The political question Nails faces is whether he can coordinate that political cooperation again.
Nails said he hopes to seek authorization for a bond issue “very soon.”
“We’re moving forward assuming it’s going to happen,” Nails said. “We’re working hard to get a consensus. The project is a big undertaking.”
The economic impact study did not incorporate expenses other than the bond payments. It looked at sales and property taxes generated by the tenants and their employees, and indirect employment attributable to the Mallard Fox Creek tenants. It assumed that half of the people employed there own a home, and the average value of that home was $94,000.
According to the report, the park contributed $4.7 million in educational taxes to the affected school districts during 2006.

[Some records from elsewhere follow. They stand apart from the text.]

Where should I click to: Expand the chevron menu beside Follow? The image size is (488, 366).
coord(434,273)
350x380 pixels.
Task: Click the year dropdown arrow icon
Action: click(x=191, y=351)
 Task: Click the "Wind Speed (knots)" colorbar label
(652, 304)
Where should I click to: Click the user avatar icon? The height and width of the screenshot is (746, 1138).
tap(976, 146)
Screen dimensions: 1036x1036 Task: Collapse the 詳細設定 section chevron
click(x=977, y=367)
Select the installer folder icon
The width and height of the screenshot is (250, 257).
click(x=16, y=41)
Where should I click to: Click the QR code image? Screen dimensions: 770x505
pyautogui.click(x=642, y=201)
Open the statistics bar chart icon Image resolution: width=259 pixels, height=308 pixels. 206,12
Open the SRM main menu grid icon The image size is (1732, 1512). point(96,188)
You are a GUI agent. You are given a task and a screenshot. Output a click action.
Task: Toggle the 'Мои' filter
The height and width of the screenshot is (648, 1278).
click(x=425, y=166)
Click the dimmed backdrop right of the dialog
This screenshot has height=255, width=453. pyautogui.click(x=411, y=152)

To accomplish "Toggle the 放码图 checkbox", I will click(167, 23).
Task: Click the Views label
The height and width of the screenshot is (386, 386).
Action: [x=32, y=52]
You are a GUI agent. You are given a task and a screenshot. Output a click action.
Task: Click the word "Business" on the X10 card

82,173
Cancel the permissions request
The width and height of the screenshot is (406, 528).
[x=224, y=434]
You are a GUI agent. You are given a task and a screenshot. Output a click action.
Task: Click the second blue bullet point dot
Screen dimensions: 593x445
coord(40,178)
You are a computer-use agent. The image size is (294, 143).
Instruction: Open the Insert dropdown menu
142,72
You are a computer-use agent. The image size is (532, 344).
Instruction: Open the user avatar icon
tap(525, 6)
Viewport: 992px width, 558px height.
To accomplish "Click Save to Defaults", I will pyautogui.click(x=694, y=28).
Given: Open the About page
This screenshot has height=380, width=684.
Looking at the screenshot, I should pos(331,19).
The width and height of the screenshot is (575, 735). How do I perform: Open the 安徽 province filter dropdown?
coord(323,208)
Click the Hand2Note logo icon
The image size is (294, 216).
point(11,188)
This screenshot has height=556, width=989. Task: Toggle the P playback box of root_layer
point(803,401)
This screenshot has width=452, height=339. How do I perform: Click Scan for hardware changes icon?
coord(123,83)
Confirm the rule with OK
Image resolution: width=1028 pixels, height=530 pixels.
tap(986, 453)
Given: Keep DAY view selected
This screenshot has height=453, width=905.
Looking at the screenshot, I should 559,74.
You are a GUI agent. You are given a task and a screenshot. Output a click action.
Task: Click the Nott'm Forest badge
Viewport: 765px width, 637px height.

At the end of 2006, according to the study, there were 1,630 direct and 2,240 indirect employees of Mallard Fox tenants. The study estimated about 60 percent of those employees reside in the Decatur Metropolitan Statistical Area, which encompasses Morgan and Lawrence counties.
The average annual salary of direct employees, according to the study, is $68,256.
Nails said the proposed industrial park he is pitching to local governments would be dramatically different from Mallard Fox, mainly because it would lack barge access. He said he does not know whether it will have rail access. The current park has both.
“It’s going to be an entirely different concept,” Nails said. “I see it as a first-class park, though. We want this to be a jewel for Morgan County, just like Mallard Fox Creek is.”
He expected tenants to be light industrial. He said he hopes to attract automotive suppliers and manufacturers of products developed at Huntsville’s Hudson Alpha Institute for Biotechnology, scheduled to open this year.
“Those products have to be built somewhere,” Nails said. “A tenant like that would really benefit this area.”
The park, he said, would be built in phases. According to Hartselle Mayor Dwight Tankersley, the first phase would be northwest of the intersection of Thompson Road and I-65.
Ownership of the park remains a question. The Decatur-Morgan County Port Authority purchased the Mallard Fox land when it was formed in 1987, but under state law port authorities only have jurisdiction within three miles of the river. The proposed I-65 park would fall beyond that limit.
Alabama 67 intersects I-65 about three miles from the Tennessee River.
State Sen. Arthur Orr, R-Decatur, and Rep. Ronald Grantland, D-Hartselle, introduced legislation last week that would eliminate the three-mile limit, giving port authorities jurisdiction throughout their home counties.
Mallard Fox is a major driver for economic expansion in Morgan County, but not the only one. Nails said over $560 million was invested in 2006, creating a total of 432 jobs.
Expanding industries saw the bulk of growth. Twenty-eight industries announced expansions totaling $560 million in investment. Among those announcing expansions in 2006: Toray Carbon Fibers America, Nucor Steel, 3M Co., Wayne Farms, Solutia, Micor Industries, Summit Tree Stands, The Boeing Co. (now United Launch Alliance), Lakeland Industries, JIT Industries and J&M Signs.